Moving charges in magnetic field — force, circular motion, helical path

Question

A proton enters a uniform magnetic field $B = 0.5$ T with velocity $v = 10^6$ m/s at an angle of $30°$ to the field. Find the radius of the circular component and the pitch of the helical path. ( $m_p = 1.67 \times 10^{-27}$ kg, $q = 1.6 \times 10^{-19}$ C)

(JEE Main 2024 pattern)

Solution — Step by Step

When the velocity is at angle $\theta$ to $\vec{B}$ :

$v_\perp = v\sin\theta = 10^6 \times \sin 30° = 5 \times 10^5$ m/s (creates circular motion)
$v_\parallel = v\cos\theta = 10^6 \times \cos 30° = 5\sqrt{3} \times 10^5$ m/s (unchanged, moves along field)

The parallel component is unaffected by the magnetic force ( $\vec{F} = q\vec{v} \times \vec{B}$ is zero when $\vec{v} \parallel \vec{B}$ ).

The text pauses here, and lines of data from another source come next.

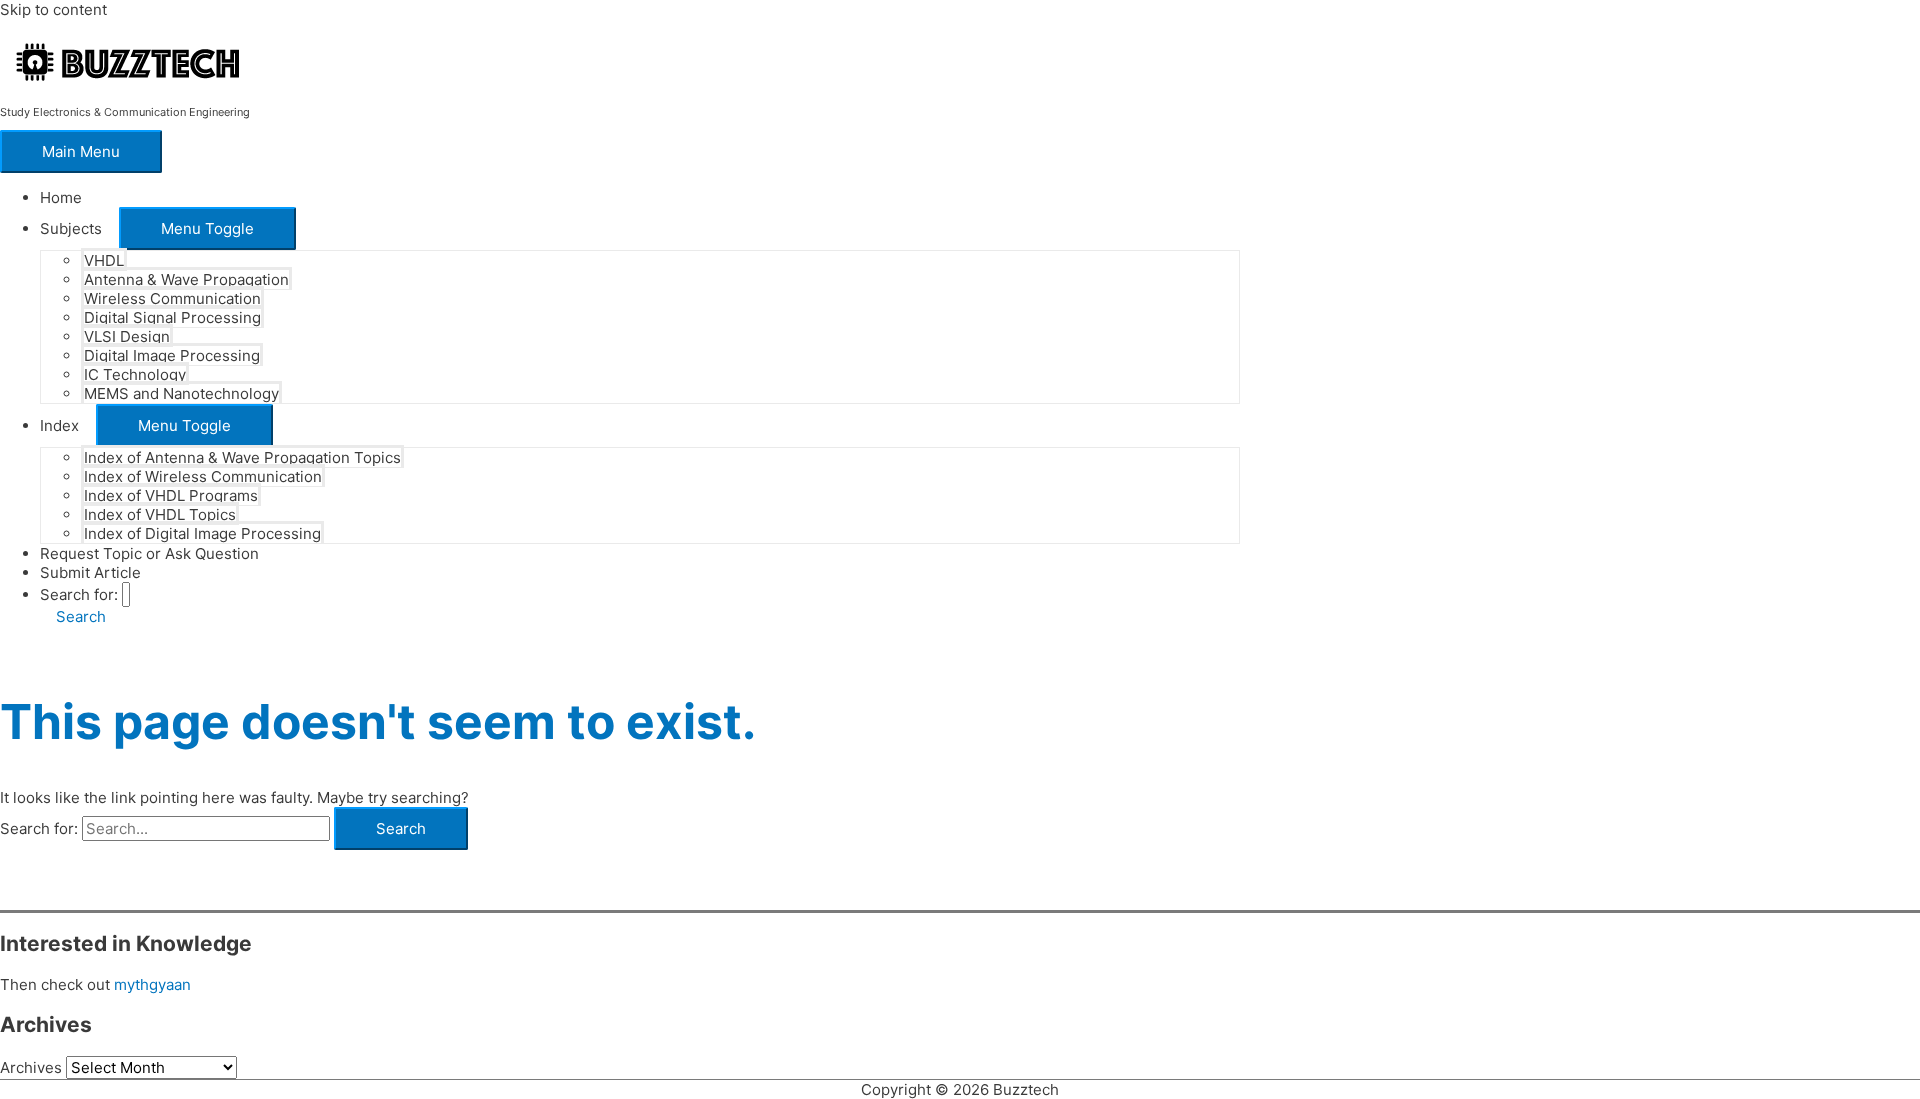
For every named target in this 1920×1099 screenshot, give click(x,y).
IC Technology (135, 374)
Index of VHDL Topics (160, 514)
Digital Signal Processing (172, 317)
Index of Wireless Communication (203, 476)
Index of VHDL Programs (171, 495)
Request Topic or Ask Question (149, 553)
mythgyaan (152, 984)
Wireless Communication (172, 298)
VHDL (104, 260)
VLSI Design (127, 336)
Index (59, 425)
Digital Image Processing (172, 355)
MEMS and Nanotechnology (181, 393)
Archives (31, 1067)
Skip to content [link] (53, 9)
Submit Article (90, 572)
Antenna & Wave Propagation (186, 279)
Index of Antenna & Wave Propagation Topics (242, 457)
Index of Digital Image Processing (202, 533)
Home (61, 197)
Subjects (71, 228)
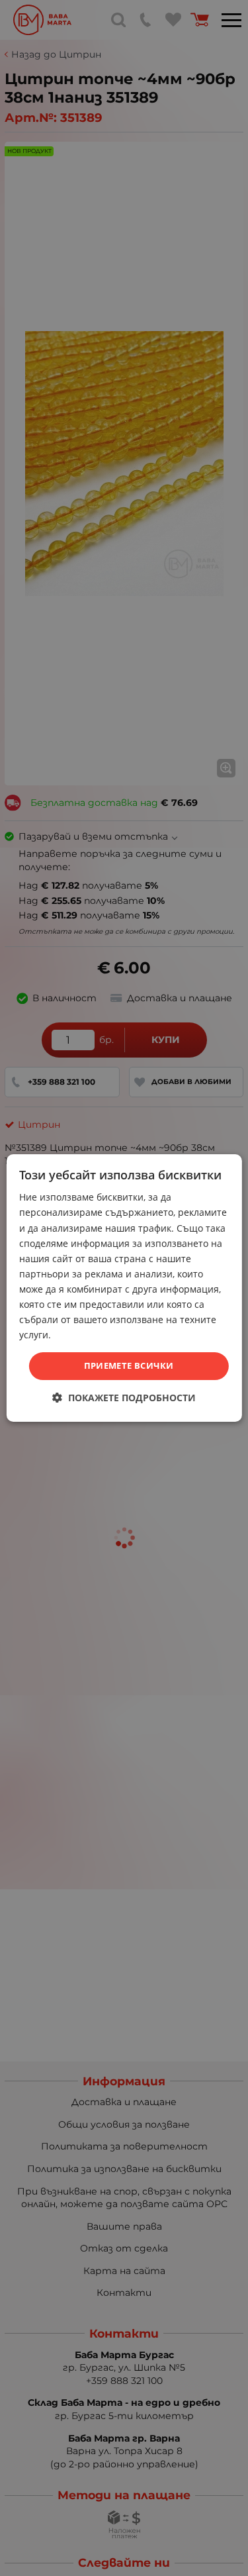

The perpendicular component creates circular motion. Equating magnetic force to centripetal force:

qv_\perp B = \frac{mv_\perp^2}{r}

r = \frac{mv_\perp}{qB} = \frac{1.67 \times 10^{-27} \times 5 \times 10^5}{1.6 \times 10^{-19} \times 0.5} = \mathbf{0.0104 \text{ m} \approx 1.04 \text{ cm}}

Time period of circular motion (independent of speed):

T = \frac{2\pi m}{qB} = \frac{2\pi \times 1.67 \times 10^{-27}}{1.6 \times 10^{-19} \times 0.5} = 1.31 \times 10^{-7} \text{ s}

Pitch = distance moved along the field in one revolution:

p = v_\parallel \times T = 5\sqrt{3} \times 10^5 \times 1.31 \times 10^{-7} \approx \mathbf{0.113 \text{ m}}

Why This Works

The magnetic force is always perpendicular to velocity — it changes direction but not speed. The key insight is the angle between $\vec{v}$ and $\vec{B}$ :

graph TD
    A["Charge enters B field"] --> B{"Angle between v and B?"}
    B -->|"θ = 0° (parallel)"| C["No force<br/>Straight line path"]
    B -->|"θ = 90° (perpendicular)"| D["Circular path<br/>r = mv/qB"]
    B -->|"0° < θ < 90°"| E["Helical path"]
    E --> F["Circular component: v⊥ = v sinθ"]
    E --> G["Linear component: v∥ = v cosθ"]
    F --> H["Radius = mv⊥/qB"]
    G --> I["Pitch = v∥ × T"]
    D --> J["Time period T = 2πm/qB<br/>(independent of v!)"]

Alternative Method — Using the Lorentz Force Directly

Write $\vec{F} = q(\vec{v} \times \vec{B})$ in component form. If $\vec{B} = B\hat{z}$ and $\vec{v} = v_x\hat{x} + v_z\hat{z}$ , then $\vec{F} = qv_x B\hat{y}$ — force only in the plane perpendicular to $B$ . This confirms circular motion in the xy-plane while $v_z$ stays constant.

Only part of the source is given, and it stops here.